> **Request 1**: Reproduce the insurance passage word for word, from "But what those" up to and including "to actually 'profit'.".
> **Request 2**: Carry on the passage about insurance premiums and claims from its final sentence.

> **Source passage**:
==================================================

But what those other customers are paying for - when they pay the money to the insurer, who collects it together and pays it to you, the person with the high claim - is one part financial compensation (like a savings or investment plan to pay for the remedies needed when disaster strikes) and one part peace of mind (knowing you will get the cashflow to cover the disaster even if you hadn't been saving up enough years to build your pot of money, or have two bad years in a row etc). So it can be quite rational to buy insurance even though you hope and expect not to actually 'profit'.
As an example of a random insurance company, you can see from the financial reports that Direct Line give to their investors, that the level of claims is always expected to be quite a bit lower than the level of premiums received, and also while they are sitting on your money in the time between you paying a premium and getting a claim they will be investing it in stuff (bonds, property, cash accounts etc). Averaged over all their lines of business they target an 'operating ratio' of about 93-95%; e.g. for £100 of net earned premium they may have £60 of claims, allowing them to spend £5-10 on commissions and £25p on operating expenses and still have all those components of operating costs be lower than the £100 the customers pay. So in that example the customer is paying £100, missing out on being able to save or invest that money for some income over the course of the year, and then claiming for £60 of loss.

==================================================

> **Provided material**:
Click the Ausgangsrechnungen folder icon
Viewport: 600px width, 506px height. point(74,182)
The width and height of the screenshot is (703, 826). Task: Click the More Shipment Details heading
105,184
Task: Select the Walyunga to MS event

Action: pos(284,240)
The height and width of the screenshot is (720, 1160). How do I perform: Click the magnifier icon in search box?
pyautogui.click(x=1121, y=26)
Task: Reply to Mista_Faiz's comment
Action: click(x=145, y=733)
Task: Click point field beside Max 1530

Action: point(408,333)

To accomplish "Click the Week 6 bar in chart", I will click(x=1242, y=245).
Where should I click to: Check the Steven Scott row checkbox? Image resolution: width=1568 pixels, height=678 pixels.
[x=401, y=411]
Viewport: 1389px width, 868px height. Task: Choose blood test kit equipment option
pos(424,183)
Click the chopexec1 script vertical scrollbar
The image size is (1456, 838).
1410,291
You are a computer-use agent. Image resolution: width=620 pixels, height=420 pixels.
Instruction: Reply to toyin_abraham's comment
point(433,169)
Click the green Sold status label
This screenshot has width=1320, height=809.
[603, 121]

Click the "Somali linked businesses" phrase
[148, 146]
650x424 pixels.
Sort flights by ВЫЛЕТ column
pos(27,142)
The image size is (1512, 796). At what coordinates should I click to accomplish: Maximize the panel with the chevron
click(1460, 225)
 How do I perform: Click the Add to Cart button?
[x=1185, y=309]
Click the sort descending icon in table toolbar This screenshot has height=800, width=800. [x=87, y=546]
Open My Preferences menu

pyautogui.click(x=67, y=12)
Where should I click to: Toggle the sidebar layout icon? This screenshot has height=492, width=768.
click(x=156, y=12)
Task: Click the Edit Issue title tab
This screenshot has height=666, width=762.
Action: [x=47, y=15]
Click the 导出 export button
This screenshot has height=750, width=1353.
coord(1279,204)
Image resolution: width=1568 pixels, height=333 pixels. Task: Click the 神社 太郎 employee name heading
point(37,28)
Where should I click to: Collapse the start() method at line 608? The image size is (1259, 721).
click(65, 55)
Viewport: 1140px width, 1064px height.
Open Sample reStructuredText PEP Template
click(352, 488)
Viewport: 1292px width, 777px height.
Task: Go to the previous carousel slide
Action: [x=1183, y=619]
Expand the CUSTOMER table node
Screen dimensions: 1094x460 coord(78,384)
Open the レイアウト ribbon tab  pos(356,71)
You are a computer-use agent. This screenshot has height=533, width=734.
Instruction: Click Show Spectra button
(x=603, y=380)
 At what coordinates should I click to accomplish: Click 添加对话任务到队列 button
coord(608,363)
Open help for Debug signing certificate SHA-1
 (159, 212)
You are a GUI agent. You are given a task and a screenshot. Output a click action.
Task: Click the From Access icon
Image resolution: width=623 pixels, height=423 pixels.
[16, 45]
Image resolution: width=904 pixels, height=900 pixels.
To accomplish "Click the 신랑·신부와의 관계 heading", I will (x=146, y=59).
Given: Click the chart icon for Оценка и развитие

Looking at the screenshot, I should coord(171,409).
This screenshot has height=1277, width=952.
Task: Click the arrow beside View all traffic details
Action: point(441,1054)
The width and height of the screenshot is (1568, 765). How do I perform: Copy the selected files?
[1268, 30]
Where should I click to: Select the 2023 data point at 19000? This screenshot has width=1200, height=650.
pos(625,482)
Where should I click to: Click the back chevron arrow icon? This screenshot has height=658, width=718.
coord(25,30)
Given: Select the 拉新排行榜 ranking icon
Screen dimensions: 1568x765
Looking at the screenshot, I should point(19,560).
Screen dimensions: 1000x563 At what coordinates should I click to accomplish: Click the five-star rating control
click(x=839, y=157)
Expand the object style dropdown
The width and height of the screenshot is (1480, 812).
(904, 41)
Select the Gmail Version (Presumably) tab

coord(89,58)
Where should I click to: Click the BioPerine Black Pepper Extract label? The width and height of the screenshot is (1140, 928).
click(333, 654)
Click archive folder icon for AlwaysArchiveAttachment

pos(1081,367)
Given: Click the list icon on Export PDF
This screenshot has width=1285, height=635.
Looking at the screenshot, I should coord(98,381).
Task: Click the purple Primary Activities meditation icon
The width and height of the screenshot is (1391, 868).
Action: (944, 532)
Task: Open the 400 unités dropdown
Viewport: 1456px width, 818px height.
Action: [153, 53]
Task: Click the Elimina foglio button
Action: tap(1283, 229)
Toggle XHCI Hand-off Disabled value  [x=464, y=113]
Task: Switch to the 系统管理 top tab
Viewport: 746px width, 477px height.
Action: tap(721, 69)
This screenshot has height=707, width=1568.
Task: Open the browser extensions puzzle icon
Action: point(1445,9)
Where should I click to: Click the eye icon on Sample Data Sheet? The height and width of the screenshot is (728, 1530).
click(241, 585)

==================================================

> **Exercise answer 1**:
But what those other customers are paying for - when they pay the money to the insurer, who collects it together and pays it to you, the person with the high claim - is one part financial compensation (like a savings or investment plan to pay for the remedies needed when disaster strikes) and one part peace of mind (knowing you will get the cashflow to cover the disaster even if you hadn't been saving up enough years to build your pot of money, or have two bad years in a row etc). So it can be quite rational to buy insurance even though you hope and expect not to actually 'profit'.

> **Exercise answer 2**:
- If you're a wealthy 'money saving expert' and are not more unlucky than the average punter, you can probably afford to self-insure and just put the premiums into your savings account or investment ISA and hope to call on it once or twice per decade or two. Even if you're mathematically right to do that, you might still wince at a run of uninsured costs, but people might call you smart for managing your own risk.
-If you're not a very wealthy 'money saving expert' you may not necessarily have the cashflow to get you through a disaster if it happens in the next few years; people wouldn't think you much of an 'expert' if you had the opportunity to pay a few pounds a month to cover a disaster and thought you would be bold and not buy the insurance and guessed wrong - they may say, told you so.
Unfortunately it's one of those things where people with relatively less money don't want to pay the premiums but feel they "can't afford not to..."; while the more wealthy become wealthier over time by not paying insurance companies a 'premium' to the likely value of their lifetime claims. It doesn't make the insurance offering a 'scam', just a product that might be more suitable for some than for others.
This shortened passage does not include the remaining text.